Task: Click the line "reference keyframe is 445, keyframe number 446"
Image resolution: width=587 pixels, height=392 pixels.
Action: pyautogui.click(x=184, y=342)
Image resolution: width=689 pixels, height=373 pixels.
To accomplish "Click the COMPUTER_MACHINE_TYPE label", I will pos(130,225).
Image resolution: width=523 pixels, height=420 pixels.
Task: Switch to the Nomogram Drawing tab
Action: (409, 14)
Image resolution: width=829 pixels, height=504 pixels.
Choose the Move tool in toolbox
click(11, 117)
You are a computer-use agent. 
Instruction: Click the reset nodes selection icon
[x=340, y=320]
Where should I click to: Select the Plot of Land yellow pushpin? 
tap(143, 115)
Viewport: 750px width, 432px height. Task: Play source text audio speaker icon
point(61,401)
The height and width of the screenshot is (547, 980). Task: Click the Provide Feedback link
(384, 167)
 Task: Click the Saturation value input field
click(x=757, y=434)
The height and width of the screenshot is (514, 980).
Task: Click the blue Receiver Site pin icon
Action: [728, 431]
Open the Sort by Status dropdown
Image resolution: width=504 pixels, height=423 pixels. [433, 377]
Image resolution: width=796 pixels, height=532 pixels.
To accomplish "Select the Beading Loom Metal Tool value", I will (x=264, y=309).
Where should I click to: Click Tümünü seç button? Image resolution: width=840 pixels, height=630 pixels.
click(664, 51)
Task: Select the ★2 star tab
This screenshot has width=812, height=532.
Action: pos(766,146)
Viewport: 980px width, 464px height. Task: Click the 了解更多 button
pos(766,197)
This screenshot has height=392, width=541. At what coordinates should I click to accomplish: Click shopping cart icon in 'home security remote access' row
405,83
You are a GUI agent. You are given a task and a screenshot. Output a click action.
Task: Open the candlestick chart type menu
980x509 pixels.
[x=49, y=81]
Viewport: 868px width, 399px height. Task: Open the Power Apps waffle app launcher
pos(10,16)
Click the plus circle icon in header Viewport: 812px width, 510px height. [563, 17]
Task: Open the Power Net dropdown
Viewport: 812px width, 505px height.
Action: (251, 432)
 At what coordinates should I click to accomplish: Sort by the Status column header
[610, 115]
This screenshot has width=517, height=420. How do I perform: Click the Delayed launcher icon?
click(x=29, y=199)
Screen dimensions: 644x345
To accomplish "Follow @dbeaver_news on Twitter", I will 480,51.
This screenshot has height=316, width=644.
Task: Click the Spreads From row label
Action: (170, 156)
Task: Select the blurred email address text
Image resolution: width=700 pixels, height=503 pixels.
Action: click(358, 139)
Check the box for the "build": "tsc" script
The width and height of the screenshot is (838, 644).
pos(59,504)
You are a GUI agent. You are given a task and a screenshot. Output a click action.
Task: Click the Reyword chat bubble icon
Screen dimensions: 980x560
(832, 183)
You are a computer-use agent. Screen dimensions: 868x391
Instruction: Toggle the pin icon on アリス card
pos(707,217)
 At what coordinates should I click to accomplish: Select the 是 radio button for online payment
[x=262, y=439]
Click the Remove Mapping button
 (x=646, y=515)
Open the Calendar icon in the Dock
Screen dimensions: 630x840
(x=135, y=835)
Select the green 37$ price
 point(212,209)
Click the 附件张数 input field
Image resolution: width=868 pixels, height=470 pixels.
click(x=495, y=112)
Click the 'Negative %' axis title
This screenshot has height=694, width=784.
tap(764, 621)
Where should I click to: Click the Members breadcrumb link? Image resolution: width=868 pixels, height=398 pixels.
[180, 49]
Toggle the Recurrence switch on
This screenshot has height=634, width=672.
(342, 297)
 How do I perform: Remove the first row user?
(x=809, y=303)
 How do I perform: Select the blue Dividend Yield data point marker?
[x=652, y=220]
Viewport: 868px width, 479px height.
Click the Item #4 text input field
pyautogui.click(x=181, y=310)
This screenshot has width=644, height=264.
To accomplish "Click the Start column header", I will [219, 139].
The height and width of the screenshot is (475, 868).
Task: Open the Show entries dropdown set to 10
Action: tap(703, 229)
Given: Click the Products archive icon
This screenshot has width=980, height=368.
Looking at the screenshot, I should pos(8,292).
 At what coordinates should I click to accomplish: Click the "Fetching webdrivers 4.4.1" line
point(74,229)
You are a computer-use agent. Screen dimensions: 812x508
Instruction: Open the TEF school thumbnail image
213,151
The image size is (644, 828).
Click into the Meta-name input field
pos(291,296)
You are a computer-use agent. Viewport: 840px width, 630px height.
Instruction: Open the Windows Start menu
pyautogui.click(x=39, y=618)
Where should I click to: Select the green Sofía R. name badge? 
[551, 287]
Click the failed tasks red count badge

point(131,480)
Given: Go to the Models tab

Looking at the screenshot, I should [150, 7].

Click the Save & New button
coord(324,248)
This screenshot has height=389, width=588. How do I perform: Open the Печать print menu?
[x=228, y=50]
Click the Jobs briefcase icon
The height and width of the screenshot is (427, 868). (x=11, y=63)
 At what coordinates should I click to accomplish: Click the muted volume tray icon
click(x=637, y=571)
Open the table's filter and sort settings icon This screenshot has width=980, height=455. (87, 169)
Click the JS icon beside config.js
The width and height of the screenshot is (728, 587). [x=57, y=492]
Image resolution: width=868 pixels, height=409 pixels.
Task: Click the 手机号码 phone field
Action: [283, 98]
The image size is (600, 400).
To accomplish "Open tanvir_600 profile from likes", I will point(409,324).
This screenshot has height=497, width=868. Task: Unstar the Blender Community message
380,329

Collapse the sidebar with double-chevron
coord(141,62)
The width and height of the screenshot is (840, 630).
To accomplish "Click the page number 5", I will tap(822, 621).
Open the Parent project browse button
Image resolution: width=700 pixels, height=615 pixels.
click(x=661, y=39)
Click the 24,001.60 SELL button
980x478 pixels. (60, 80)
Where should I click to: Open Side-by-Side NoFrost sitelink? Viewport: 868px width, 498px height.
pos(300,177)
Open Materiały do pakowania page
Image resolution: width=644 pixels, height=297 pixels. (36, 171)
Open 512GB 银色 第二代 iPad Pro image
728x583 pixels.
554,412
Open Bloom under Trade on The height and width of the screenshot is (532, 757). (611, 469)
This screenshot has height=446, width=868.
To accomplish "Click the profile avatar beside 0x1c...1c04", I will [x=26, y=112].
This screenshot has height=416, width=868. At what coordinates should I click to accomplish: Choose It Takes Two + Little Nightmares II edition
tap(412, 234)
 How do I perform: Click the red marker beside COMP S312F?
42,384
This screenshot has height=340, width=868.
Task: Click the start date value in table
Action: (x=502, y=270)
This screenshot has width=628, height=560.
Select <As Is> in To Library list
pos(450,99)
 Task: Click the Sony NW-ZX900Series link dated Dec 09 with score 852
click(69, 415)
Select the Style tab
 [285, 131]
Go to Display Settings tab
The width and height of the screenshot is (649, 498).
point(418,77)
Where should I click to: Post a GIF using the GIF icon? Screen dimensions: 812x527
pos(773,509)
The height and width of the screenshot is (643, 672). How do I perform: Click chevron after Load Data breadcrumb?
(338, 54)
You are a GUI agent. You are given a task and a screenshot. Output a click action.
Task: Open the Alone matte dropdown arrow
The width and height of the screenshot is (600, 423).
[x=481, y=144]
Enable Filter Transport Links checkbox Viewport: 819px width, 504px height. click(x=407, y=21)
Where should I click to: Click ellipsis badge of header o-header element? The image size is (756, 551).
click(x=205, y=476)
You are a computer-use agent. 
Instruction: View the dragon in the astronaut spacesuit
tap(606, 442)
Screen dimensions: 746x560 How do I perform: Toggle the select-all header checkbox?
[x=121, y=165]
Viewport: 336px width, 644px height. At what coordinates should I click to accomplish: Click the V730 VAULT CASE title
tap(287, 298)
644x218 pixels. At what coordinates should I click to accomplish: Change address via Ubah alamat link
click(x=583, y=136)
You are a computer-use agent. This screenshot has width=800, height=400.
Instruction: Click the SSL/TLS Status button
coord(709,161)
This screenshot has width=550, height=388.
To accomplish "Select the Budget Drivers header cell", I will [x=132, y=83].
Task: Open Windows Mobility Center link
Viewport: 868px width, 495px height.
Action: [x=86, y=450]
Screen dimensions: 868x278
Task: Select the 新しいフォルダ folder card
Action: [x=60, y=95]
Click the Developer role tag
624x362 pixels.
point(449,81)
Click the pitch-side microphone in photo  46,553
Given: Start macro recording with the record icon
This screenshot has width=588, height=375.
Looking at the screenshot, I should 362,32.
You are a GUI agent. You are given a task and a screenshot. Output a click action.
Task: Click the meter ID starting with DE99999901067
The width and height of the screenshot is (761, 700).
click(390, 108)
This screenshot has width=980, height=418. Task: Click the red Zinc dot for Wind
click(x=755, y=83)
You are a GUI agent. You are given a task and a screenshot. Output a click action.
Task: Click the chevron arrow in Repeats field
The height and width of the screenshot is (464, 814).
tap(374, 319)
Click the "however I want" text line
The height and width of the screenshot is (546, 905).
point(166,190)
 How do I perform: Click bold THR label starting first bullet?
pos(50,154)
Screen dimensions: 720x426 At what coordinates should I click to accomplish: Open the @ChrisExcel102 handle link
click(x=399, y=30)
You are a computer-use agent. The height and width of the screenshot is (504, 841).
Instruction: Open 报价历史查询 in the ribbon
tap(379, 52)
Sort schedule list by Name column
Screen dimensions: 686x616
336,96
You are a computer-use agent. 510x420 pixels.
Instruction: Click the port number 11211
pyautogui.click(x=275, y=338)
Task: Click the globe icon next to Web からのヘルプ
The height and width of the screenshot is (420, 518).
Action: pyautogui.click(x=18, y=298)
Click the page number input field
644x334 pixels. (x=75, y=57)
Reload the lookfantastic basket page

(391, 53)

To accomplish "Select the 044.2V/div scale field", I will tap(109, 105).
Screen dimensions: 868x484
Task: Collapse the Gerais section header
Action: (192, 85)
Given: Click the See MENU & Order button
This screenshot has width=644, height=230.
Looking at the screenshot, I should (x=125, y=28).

────────────────────────────────────────

PROBLEM DESCRIPTION:
Wherever a line in the entries above holds "profile", copy that line.

ANSWER:
To accomplish "Open tanvir_600 profile from likes", I will point(409,324).
To accomplish "Click the profile avatar beside 0x1c...1c04", I will [x=26, y=112].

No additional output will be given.